▶ **Esercizio**: Riporta tali e quali le righe che vanno dall'inizio fino alla riga che contiene "Action: click(x=1850, y=506)", compresa quest'ultima.

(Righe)
■ ■ ■ ■ ■ ■ ■

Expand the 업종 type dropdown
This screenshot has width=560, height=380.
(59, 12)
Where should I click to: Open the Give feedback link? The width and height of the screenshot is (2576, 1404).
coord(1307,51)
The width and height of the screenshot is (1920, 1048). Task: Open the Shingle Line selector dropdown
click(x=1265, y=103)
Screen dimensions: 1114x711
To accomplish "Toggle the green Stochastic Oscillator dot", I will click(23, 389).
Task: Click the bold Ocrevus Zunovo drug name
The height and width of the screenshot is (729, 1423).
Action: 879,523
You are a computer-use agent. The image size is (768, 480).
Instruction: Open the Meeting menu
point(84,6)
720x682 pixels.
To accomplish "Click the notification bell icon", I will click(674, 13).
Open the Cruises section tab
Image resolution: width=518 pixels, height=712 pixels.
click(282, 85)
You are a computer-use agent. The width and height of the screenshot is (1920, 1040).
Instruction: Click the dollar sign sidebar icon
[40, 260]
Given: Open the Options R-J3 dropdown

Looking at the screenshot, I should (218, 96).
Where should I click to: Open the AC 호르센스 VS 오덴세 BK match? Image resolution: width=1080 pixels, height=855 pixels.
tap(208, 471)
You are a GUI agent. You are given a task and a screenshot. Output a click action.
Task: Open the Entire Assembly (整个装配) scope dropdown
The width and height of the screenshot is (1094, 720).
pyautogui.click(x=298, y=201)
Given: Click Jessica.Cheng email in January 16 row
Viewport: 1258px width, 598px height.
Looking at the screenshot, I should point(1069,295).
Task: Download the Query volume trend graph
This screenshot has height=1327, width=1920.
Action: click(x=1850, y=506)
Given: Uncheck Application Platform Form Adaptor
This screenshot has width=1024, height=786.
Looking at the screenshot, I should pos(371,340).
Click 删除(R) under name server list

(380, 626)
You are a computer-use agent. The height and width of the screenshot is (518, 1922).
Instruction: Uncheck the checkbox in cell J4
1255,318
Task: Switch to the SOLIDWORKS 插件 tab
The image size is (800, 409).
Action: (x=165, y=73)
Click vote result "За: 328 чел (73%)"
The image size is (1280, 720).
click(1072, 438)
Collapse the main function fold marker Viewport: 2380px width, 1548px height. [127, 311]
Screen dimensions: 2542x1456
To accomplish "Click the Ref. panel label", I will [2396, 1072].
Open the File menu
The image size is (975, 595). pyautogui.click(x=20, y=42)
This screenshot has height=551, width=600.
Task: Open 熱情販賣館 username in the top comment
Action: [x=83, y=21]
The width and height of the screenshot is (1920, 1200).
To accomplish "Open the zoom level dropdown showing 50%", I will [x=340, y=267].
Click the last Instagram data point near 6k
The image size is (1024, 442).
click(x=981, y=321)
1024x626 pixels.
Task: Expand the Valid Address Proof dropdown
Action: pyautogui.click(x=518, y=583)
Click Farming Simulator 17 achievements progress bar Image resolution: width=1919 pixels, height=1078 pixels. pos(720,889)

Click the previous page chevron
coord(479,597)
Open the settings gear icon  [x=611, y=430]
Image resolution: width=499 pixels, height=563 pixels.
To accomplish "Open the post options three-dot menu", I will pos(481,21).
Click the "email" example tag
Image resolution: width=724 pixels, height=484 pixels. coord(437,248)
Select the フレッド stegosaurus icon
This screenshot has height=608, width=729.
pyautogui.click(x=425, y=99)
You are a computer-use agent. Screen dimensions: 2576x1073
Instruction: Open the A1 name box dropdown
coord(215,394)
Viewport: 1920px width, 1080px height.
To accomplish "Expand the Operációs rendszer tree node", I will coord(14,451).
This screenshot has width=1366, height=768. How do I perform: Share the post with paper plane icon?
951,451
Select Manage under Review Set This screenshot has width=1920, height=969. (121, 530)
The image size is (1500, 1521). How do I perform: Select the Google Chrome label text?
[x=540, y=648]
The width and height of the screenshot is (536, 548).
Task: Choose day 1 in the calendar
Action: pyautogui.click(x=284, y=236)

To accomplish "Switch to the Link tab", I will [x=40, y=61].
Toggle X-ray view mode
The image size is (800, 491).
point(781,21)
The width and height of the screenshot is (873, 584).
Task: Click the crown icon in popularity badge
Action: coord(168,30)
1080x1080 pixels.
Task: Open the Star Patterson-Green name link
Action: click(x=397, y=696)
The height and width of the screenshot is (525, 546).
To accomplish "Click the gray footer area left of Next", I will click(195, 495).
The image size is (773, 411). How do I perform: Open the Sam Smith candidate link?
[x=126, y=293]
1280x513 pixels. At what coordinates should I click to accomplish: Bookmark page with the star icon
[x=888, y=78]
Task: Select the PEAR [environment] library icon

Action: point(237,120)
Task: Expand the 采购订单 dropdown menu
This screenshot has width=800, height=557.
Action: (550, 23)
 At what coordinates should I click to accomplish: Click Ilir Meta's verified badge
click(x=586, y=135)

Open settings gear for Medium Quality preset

■ ■ ■ ■ ■ ■ ■

▶ **Soluzione**:
Expand the 업종 type dropdown
This screenshot has width=560, height=380.
(59, 12)
Where should I click to: Open the Give feedback link? The width and height of the screenshot is (2576, 1404).
coord(1307,51)
The width and height of the screenshot is (1920, 1048). Task: Open the Shingle Line selector dropdown
click(x=1265, y=103)
Screen dimensions: 1114x711
To accomplish "Toggle the green Stochastic Oscillator dot", I will click(23, 389).
Task: Click the bold Ocrevus Zunovo drug name
The height and width of the screenshot is (729, 1423).
Action: 879,523
You are a computer-use agent. The image size is (768, 480).
Instruction: Open the Meeting menu
point(84,6)
720x682 pixels.
To accomplish "Click the notification bell icon", I will click(674, 13).
Open the Cruises section tab
Image resolution: width=518 pixels, height=712 pixels.
click(282, 85)
You are a computer-use agent. The width and height of the screenshot is (1920, 1040).
Instruction: Click the dollar sign sidebar icon
[40, 260]
Given: Open the Options R-J3 dropdown

Looking at the screenshot, I should (218, 96).
Where should I click to: Open the AC 호르센스 VS 오덴세 BK match? Image resolution: width=1080 pixels, height=855 pixels.
tap(208, 471)
You are a GUI agent. You are given a task and a screenshot. Output a click action.
Task: Open the Entire Assembly (整个装配) scope dropdown
The width and height of the screenshot is (1094, 720).
pyautogui.click(x=298, y=201)
Given: Click Jessica.Cheng email in January 16 row
Viewport: 1258px width, 598px height.
Looking at the screenshot, I should point(1069,295).
Task: Download the Query volume trend graph
This screenshot has height=1327, width=1920.
Action: click(x=1850, y=506)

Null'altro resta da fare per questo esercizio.